- [About this exercise] Repeat exactly the lines that begin at the one containing "Task: Click the 2,04 GB apps size value" and end at the final line of the records; include no pictures and nothing else.

[Stored records]
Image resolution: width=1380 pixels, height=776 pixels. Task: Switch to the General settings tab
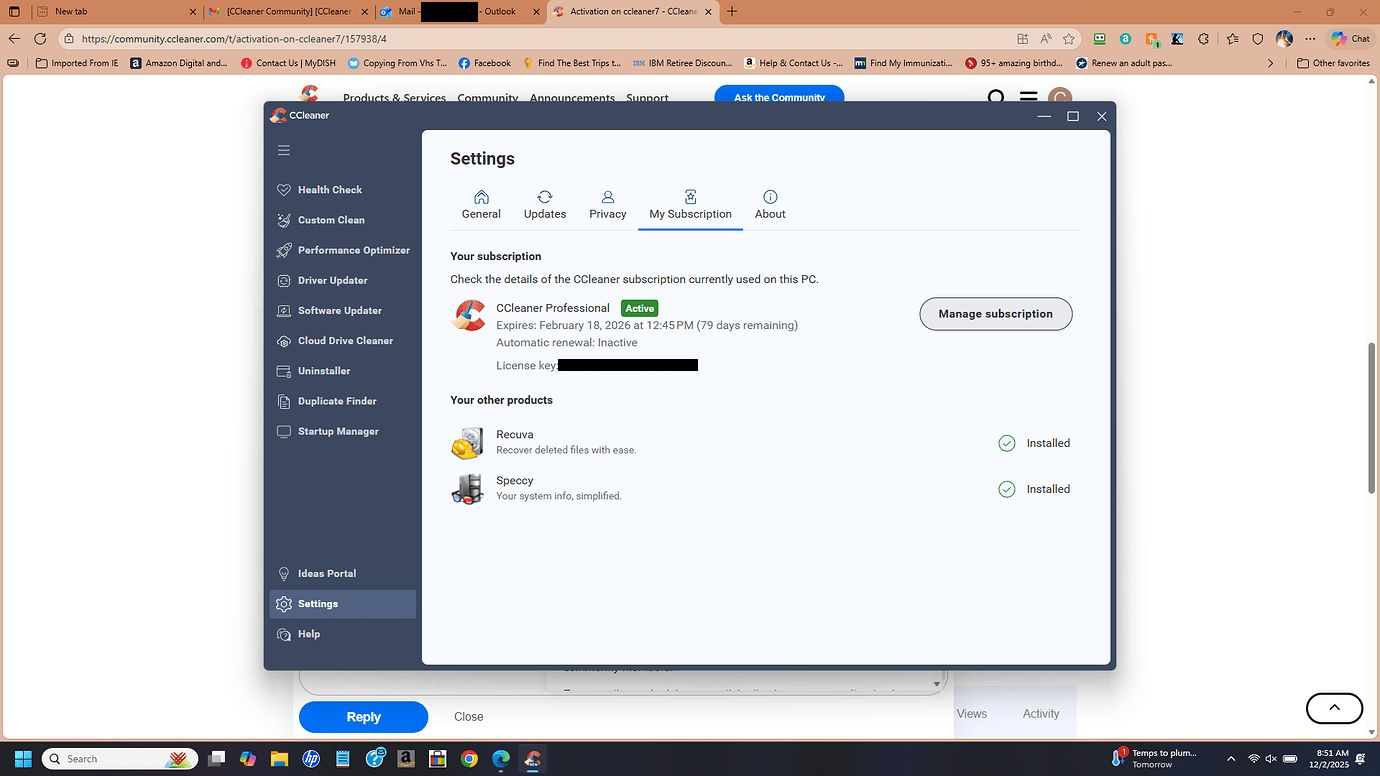(481, 204)
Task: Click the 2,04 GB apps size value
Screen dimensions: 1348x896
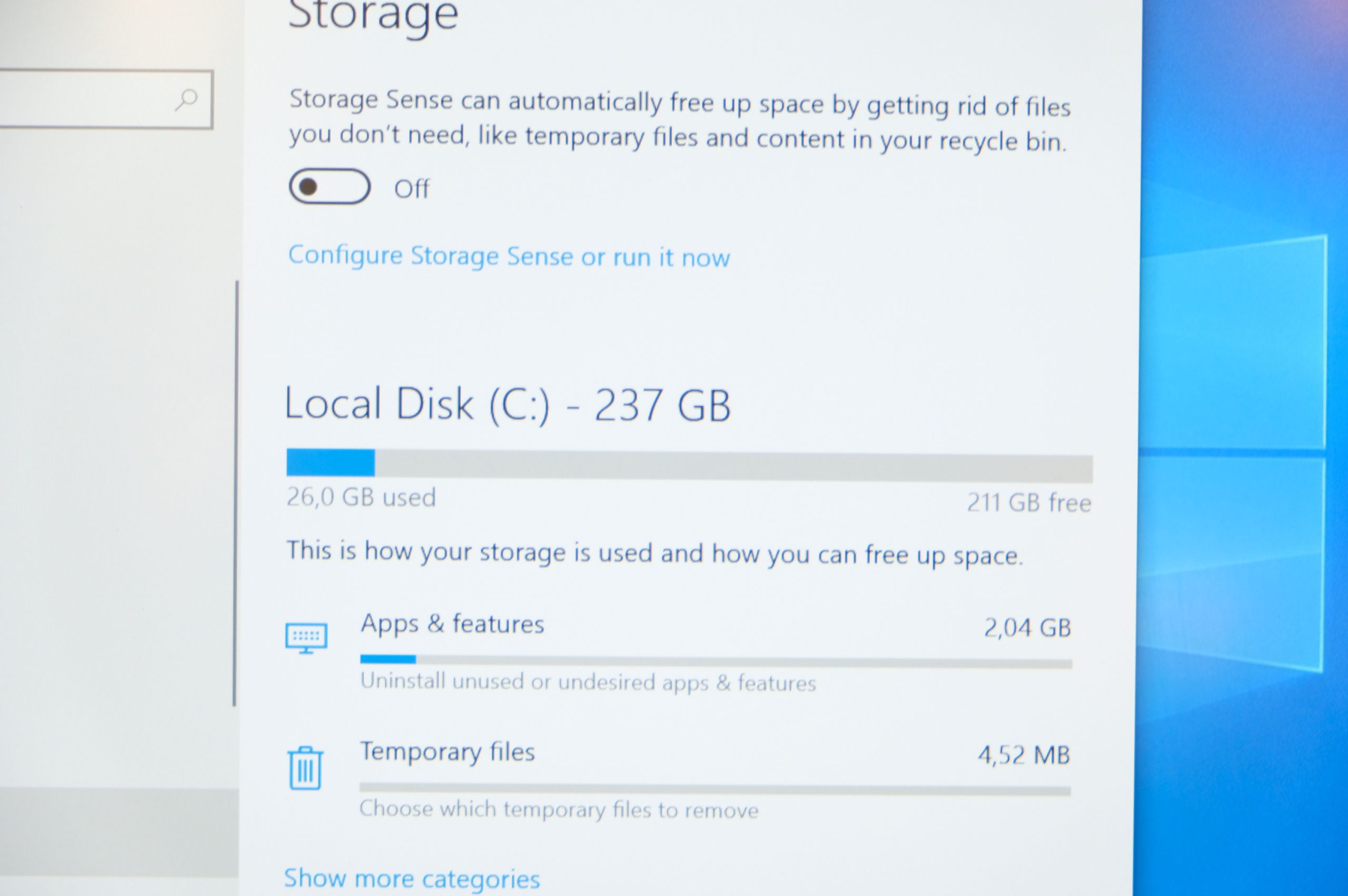Action: click(1027, 628)
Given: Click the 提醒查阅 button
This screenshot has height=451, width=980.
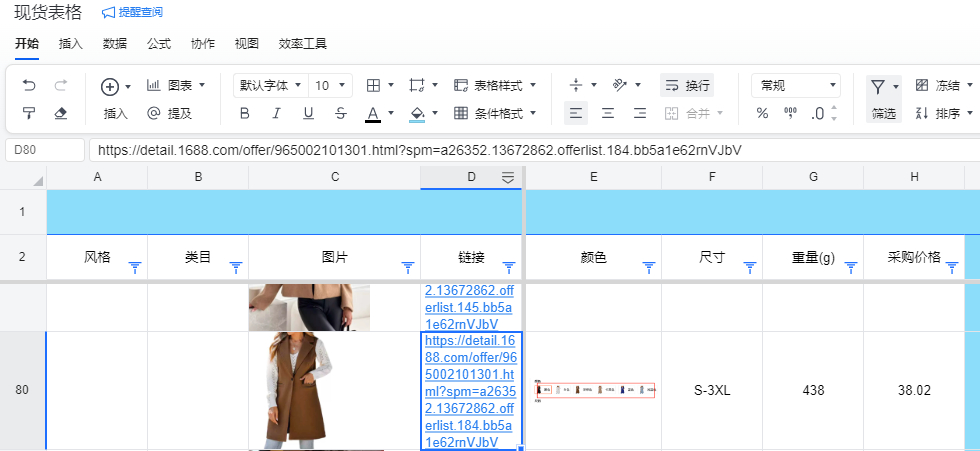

- [Solved exercise]
Task: Click the 2,04 GB apps size value
Screen dimensions: 1348x896
Action: click(1027, 628)
Given: Click the 提醒查阅 button
This screenshot has height=451, width=980.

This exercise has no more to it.